Start of Exercise material
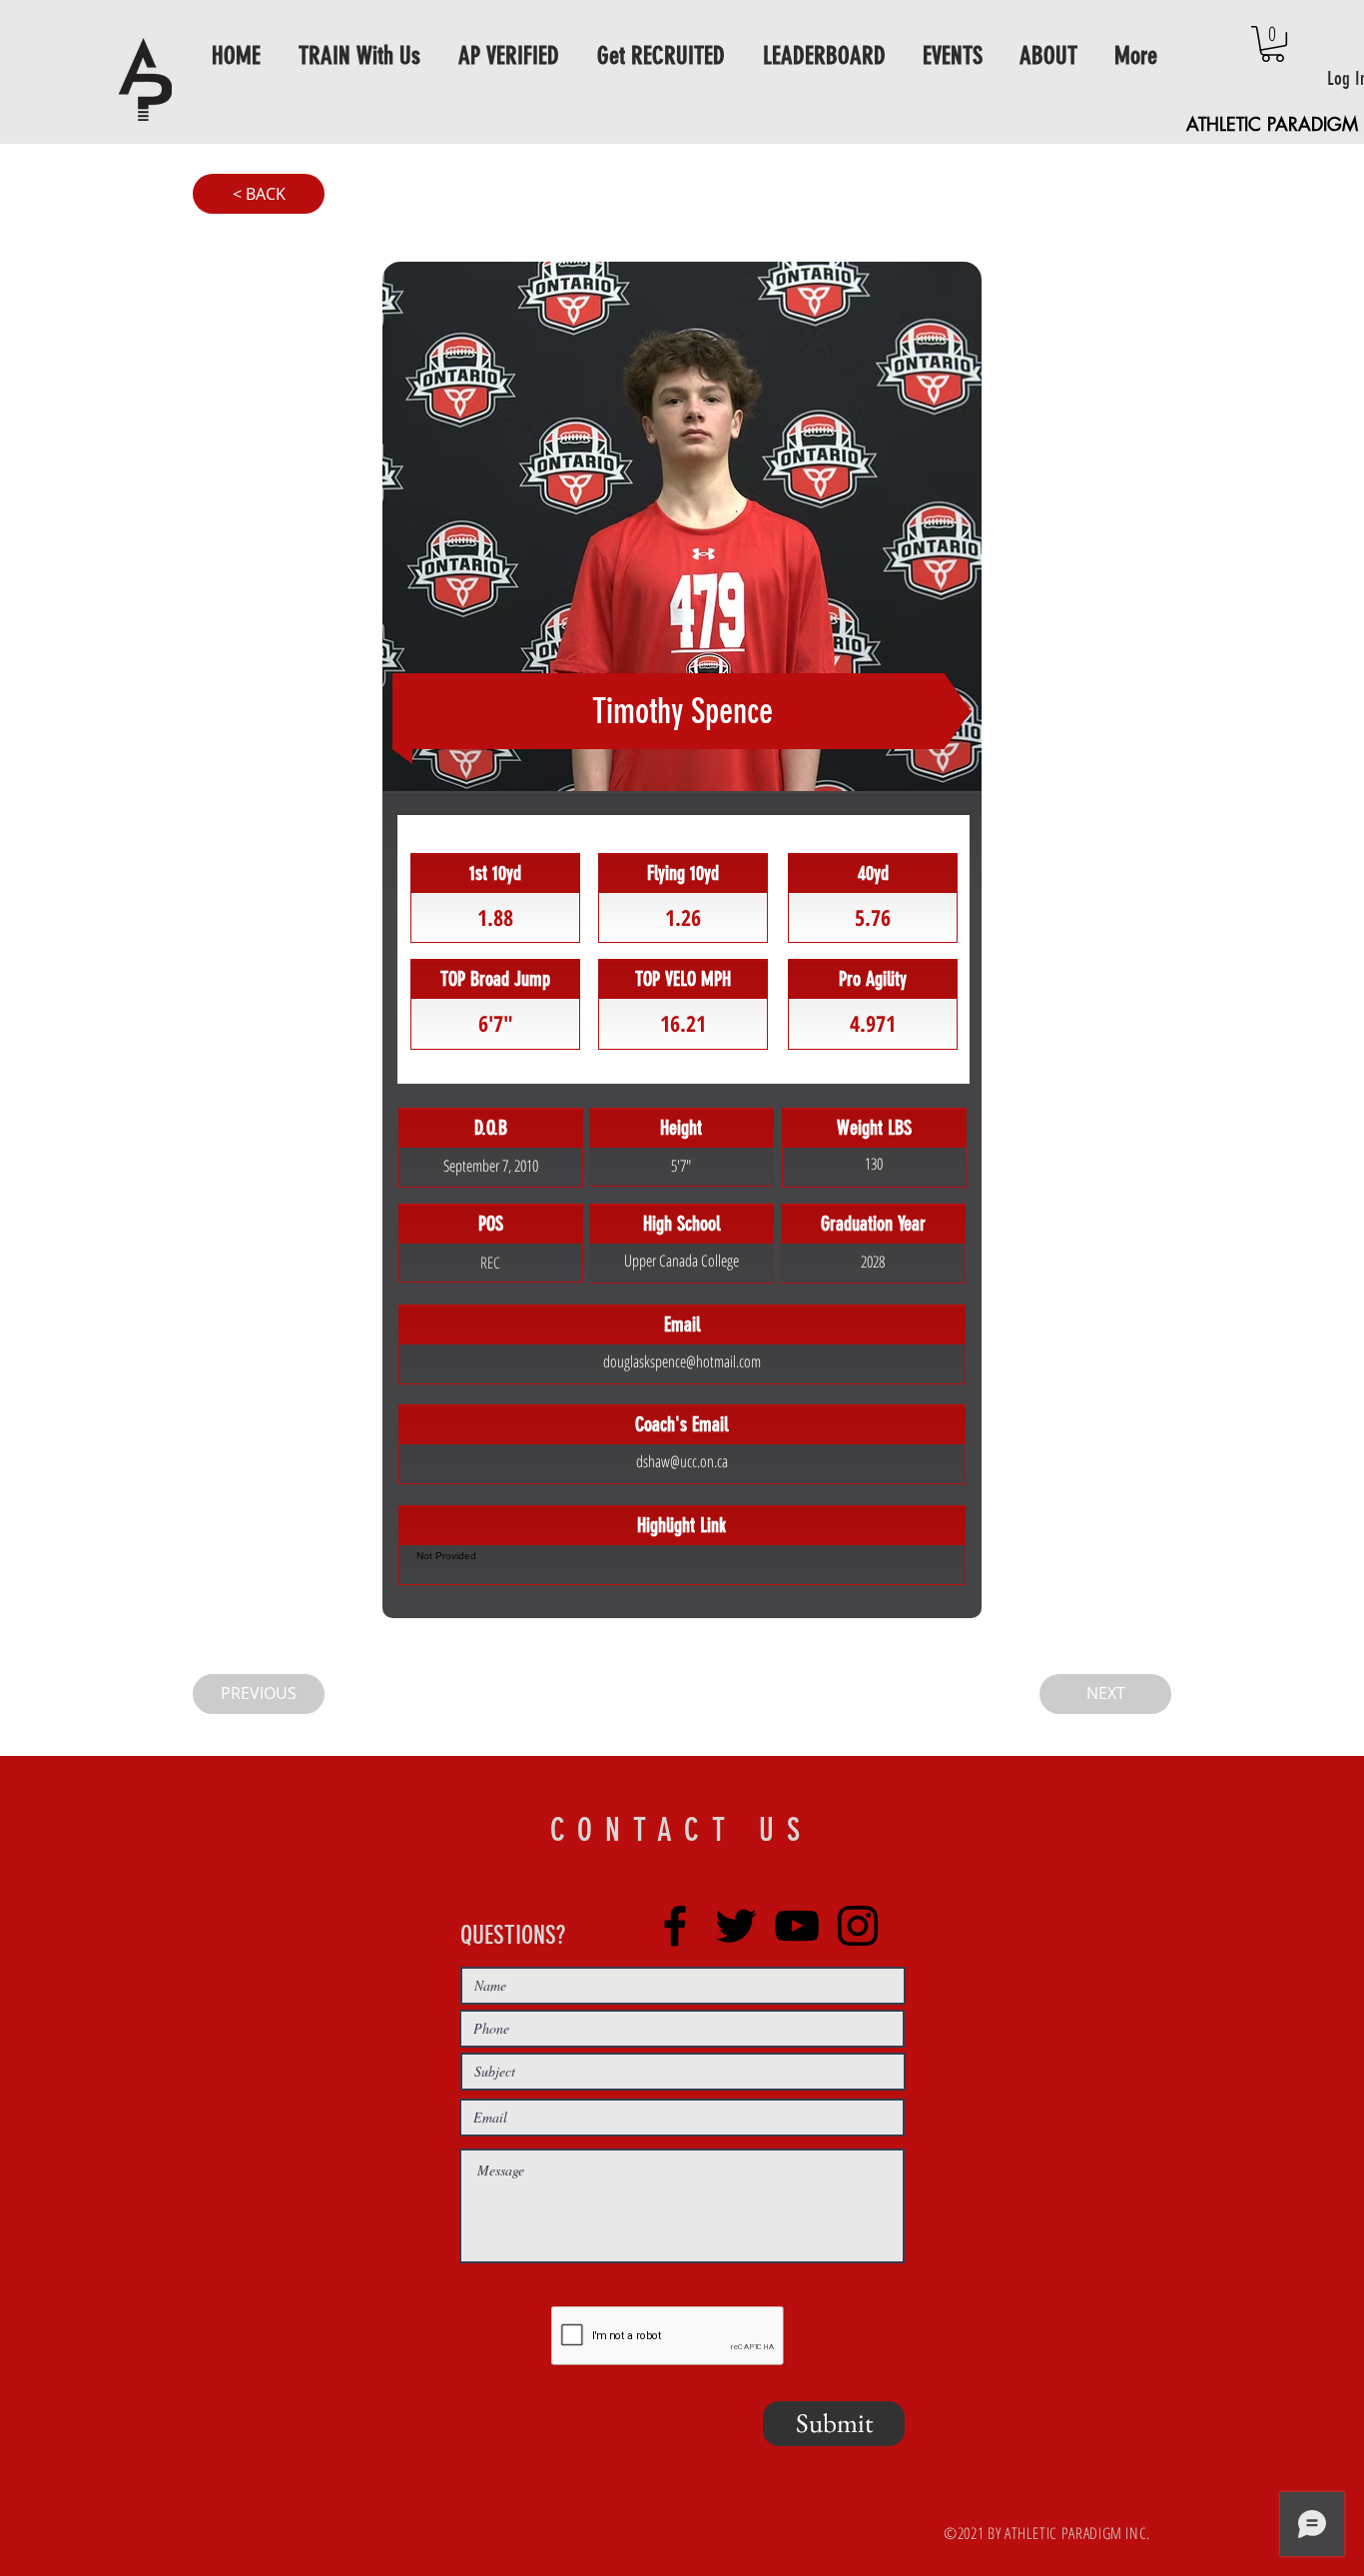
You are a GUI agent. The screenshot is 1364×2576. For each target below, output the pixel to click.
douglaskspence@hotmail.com (682, 1361)
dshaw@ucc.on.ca (682, 1461)
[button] (1272, 44)
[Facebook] (675, 1926)
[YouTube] (797, 1926)
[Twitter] (736, 1926)
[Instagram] (858, 1926)
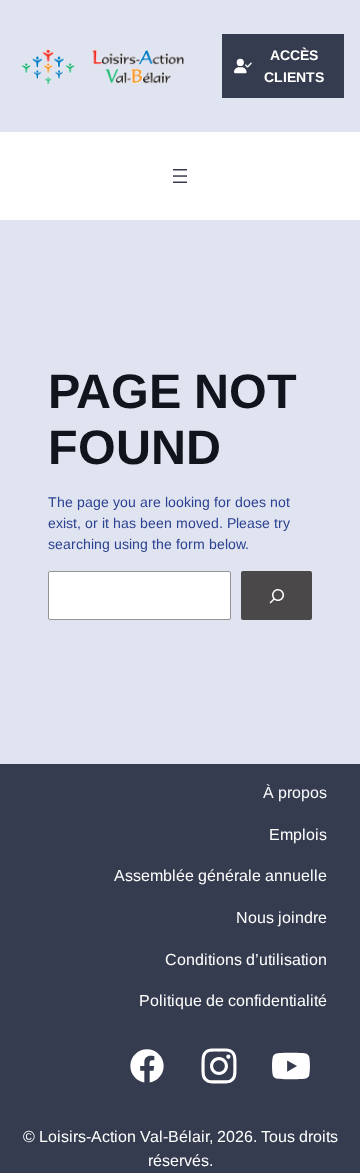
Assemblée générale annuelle (220, 875)
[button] (283, 66)
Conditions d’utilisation (246, 959)
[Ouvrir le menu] (180, 176)
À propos (295, 792)
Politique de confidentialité (233, 1000)
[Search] (276, 595)
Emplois (298, 834)
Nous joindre (281, 917)
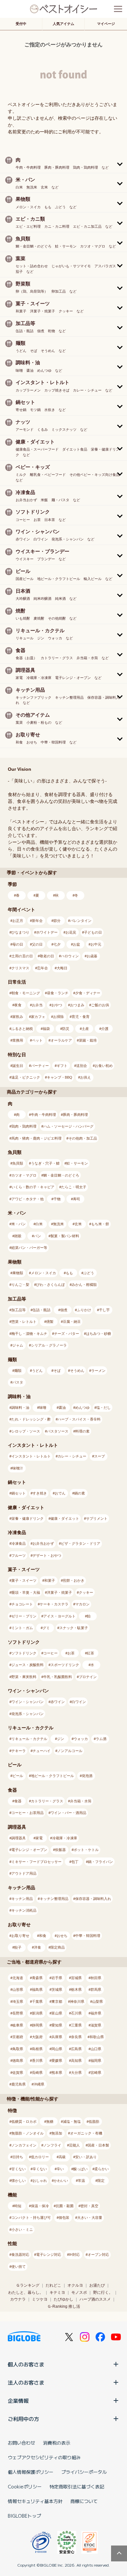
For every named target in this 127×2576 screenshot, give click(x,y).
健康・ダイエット (64, 1518)
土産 (85, 1029)
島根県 (37, 2049)
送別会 (81, 1066)
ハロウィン (70, 956)
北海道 (17, 1978)
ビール (17, 1776)
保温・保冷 (40, 2206)
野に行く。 (103, 2292)
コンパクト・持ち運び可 (31, 2217)
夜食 (17, 1005)
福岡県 (96, 2060)
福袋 (46, 1029)
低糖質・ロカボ (23, 2121)
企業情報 (18, 2400)
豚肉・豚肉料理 (75, 1115)
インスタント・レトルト (31, 1456)
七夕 (57, 944)
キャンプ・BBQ (59, 1077)
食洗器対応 (20, 2254)
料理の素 (82, 1431)
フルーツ (18, 1555)
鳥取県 (17, 2049)
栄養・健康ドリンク (27, 1518)
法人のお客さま (26, 2382)
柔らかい (101, 2169)
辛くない (40, 2169)
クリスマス (20, 968)
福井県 (96, 2013)
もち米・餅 (100, 1224)
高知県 (76, 2060)
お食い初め (104, 1066)
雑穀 (17, 1236)
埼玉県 (17, 2001)
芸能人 (74, 2145)
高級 (62, 2157)
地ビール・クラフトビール (52, 1776)
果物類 (17, 1273)
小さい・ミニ (22, 2229)
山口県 (96, 2049)
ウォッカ (81, 1739)
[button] (63, 163)
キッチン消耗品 (23, 1910)
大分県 (76, 2072)
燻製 (49, 1322)
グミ (46, 1628)
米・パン (18, 1224)
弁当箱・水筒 (81, 1801)
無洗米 (58, 1224)
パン (37, 1236)
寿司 (76, 1199)
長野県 (17, 2013)
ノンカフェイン (23, 2145)
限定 (101, 2181)
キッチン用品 (22, 1899)
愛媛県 (56, 2060)
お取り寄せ (20, 1936)
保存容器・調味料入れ (93, 1899)
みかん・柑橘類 (84, 1285)
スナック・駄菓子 (73, 1628)
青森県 (37, 1978)
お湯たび (97, 2285)
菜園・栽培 (88, 1040)
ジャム (17, 1345)
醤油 (62, 1407)
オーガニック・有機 (86, 2133)
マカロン (82, 1604)
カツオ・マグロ (23, 1175)
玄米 (78, 1224)
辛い (60, 2169)
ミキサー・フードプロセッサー (36, 1862)
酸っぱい (80, 2169)
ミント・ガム (22, 1628)
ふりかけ (84, 1310)
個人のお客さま (26, 2364)
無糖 (49, 2121)
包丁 (74, 1862)
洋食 (37, 1947)
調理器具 (18, 1838)
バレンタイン (81, 921)
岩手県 (56, 1978)
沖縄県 (39, 2084)
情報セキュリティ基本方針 (35, 2501)
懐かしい (18, 2181)
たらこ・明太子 (73, 1187)
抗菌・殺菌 (65, 2206)
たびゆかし (63, 2299)
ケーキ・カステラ (54, 1604)
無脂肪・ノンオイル (27, 2133)
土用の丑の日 (22, 956)
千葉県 (37, 2001)
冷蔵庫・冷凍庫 (64, 1838)
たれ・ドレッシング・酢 (31, 1419)
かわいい (61, 2181)
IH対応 (74, 2254)
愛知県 (56, 2025)
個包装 (64, 2217)
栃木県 (76, 1989)
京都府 (17, 2037)
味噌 (42, 1407)
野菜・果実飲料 (23, 1677)
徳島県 (17, 2060)
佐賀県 (17, 2072)
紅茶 (90, 1653)
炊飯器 (60, 1850)
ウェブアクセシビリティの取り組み (44, 2457)
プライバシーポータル (84, 2472)
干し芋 (104, 1310)
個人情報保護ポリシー (30, 2472)
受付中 (21, 24)
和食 (42, 1936)
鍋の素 (79, 1493)
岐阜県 (17, 2025)
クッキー (86, 1592)
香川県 (37, 2060)
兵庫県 (56, 2037)
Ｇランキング (27, 2285)
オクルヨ (75, 2285)
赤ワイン (57, 1702)
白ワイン (79, 1702)
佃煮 (63, 1310)
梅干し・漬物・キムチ (29, 1334)
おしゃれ (40, 2181)
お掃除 (58, 1017)
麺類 (17, 1371)
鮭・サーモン (77, 1163)
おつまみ (77, 1005)
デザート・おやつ (47, 1555)
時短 (17, 2206)
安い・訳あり (86, 2157)
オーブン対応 (98, 2254)
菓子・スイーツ (23, 1580)
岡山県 (56, 2049)
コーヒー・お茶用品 (27, 1813)
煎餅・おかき (73, 1580)
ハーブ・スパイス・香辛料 (79, 1419)
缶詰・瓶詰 (41, 1310)
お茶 (71, 1653)
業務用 (17, 1040)
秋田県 (96, 1978)
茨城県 (56, 1989)
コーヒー (50, 1653)
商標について (84, 2501)
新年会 (37, 921)
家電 (39, 1838)
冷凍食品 (18, 1543)
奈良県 (76, 2037)
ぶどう (88, 1273)
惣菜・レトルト (23, 1322)
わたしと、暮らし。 (25, 2292)
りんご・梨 (20, 1285)
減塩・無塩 (72, 2121)
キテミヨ (57, 2292)
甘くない (18, 2169)
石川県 (76, 2013)
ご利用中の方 (23, 2419)
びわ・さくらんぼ (50, 1285)
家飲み (17, 1017)
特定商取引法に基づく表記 (76, 2486)
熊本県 (56, 2072)
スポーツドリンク (64, 1665)
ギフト (62, 1066)
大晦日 (62, 968)
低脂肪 (94, 2121)
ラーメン (98, 1371)
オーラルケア (61, 1040)
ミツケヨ (40, 2299)
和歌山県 (97, 2037)
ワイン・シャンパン (27, 1702)
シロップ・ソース (25, 1431)
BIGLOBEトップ (24, 2515)
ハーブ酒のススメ (95, 2299)
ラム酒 (101, 1739)
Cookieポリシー (25, 2486)
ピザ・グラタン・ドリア (80, 1543)
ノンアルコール (69, 1751)
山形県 (17, 1989)
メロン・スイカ (43, 1273)
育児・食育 (81, 1017)
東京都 (56, 2001)
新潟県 (37, 2013)
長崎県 (37, 2072)
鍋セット (18, 1493)
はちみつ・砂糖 (98, 1334)
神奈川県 (77, 2001)
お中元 (96, 944)
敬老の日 (47, 956)
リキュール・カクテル (29, 1739)
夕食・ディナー (87, 993)
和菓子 (49, 1580)
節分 (57, 921)
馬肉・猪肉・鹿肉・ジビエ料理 (36, 1138)
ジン (60, 1739)
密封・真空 (89, 2206)
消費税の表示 (56, 2442)
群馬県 (96, 1989)
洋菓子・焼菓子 (59, 1592)
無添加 (56, 2133)
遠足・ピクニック (25, 1077)
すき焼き (40, 1493)
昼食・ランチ (57, 993)
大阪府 (37, 2037)
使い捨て (18, 2266)
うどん (37, 1371)
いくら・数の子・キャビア (32, 1187)
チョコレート (22, 1604)
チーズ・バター (66, 1334)
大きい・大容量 (89, 2217)
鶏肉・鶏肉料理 (23, 1126)
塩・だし (103, 1407)
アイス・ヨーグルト (59, 1616)
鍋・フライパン (100, 1862)
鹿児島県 (18, 2084)
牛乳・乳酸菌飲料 (57, 1677)
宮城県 (76, 1978)
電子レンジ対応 (48, 2254)
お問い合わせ (21, 2442)
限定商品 (57, 1947)
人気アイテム (63, 24)
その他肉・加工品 (82, 1138)
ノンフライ (52, 2145)
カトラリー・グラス (47, 1801)
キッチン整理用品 (54, 1899)
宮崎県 (96, 2072)
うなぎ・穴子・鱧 (45, 1163)
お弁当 (37, 1005)
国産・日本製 (98, 2145)
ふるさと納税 (22, 1029)
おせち (62, 1936)
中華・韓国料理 (87, 1936)
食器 (17, 1801)
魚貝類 (17, 1163)
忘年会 (42, 968)
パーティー (40, 1066)
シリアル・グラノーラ (49, 1345)
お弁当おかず (43, 1543)
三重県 (76, 2025)
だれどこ (53, 2285)
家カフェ (38, 1017)
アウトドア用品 (23, 1873)
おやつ (56, 1005)
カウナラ (18, 2299)
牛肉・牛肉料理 (43, 1115)
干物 (57, 1199)
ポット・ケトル (86, 1850)
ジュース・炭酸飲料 (27, 1665)
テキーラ (18, 1751)
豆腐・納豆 (72, 1322)
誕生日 (17, 1066)
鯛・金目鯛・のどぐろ (61, 1175)
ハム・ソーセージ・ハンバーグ (68, 1126)
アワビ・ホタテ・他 (27, 1199)
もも (69, 1273)
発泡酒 (87, 1776)
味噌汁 (17, 1468)
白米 (39, 1224)
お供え (85, 1077)
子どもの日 (93, 932)
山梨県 (97, 2001)
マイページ (106, 24)
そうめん (77, 1371)
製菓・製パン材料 (64, 1236)
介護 (104, 1029)
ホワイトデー (47, 932)
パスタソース (57, 1431)
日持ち (17, 2157)
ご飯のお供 (100, 1005)
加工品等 (18, 1310)
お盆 (76, 944)
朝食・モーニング (25, 993)
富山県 (56, 2013)
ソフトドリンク (23, 1653)
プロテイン (88, 1677)
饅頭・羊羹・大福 (25, 1592)
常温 (81, 2181)
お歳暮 (92, 956)
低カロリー (40, 2157)
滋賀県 (96, 2025)
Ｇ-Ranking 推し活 (63, 2306)
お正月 (17, 921)
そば (57, 1371)
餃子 (17, 1947)
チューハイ (41, 1751)
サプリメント (96, 1518)
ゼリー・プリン (23, 1616)
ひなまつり (20, 932)
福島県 (37, 1989)
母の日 (17, 944)
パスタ (17, 1382)
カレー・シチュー (72, 1456)
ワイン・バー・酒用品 (68, 1813)
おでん (60, 1493)
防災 (65, 1029)
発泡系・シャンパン (27, 1714)
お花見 (70, 932)
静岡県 (37, 2025)
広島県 (76, 2049)
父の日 (37, 944)
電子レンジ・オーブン (29, 1850)
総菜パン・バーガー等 (29, 1248)
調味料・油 (20, 1407)
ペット (37, 1040)
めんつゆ (82, 1407)
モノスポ (79, 2292)
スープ (99, 1456)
End of Exercise material
> Brief:
The response should be the lines from the one containing "ホワイトデー (47, 932)" through the last line of the data, set down exactly and with no other line.

> Task output:
ホワイトデー (47, 932)
パスタソース (57, 1431)
日持ち (17, 2157)
ご飯のお供 (100, 1005)
加工品等 (18, 1310)
お盆 (76, 944)
朝食・モーニング (25, 993)
富山県 (56, 2013)
ソフトドリンク (23, 1653)
プロテイン (88, 1677)
饅頭・羊羹・大福 (25, 1592)
常温 (81, 2181)
お歳暮 (92, 956)
低カロリー (40, 2157)
滋賀県 (96, 2025)
Ｇ-Ranking 推し活 (63, 2306)
お正月 (17, 921)
そば (57, 1371)
餃子 (17, 1947)
チューハイ (41, 1751)
サプリメント (96, 1518)
ゼリー・プリン (23, 1616)
ひなまつり (20, 932)
福島県 (37, 1989)
母の日 (17, 944)
パスタ (17, 1382)
カレー・シチュー (72, 1456)
ワイン・バー・酒用品 (68, 1813)
おでん (60, 1493)
防災 (65, 1029)
発泡系・シャンパン (27, 1714)
お花見 (70, 932)
静岡県 (37, 2025)
広島県 (76, 2049)
父の日 (37, 944)
電子レンジ・オーブン (29, 1850)
総菜パン・バーガー等 (29, 1248)
調味料・油 (20, 1407)
ペット (37, 1040)
めんつゆ (82, 1407)
モノスポ (79, 2292)
スープ (99, 1456)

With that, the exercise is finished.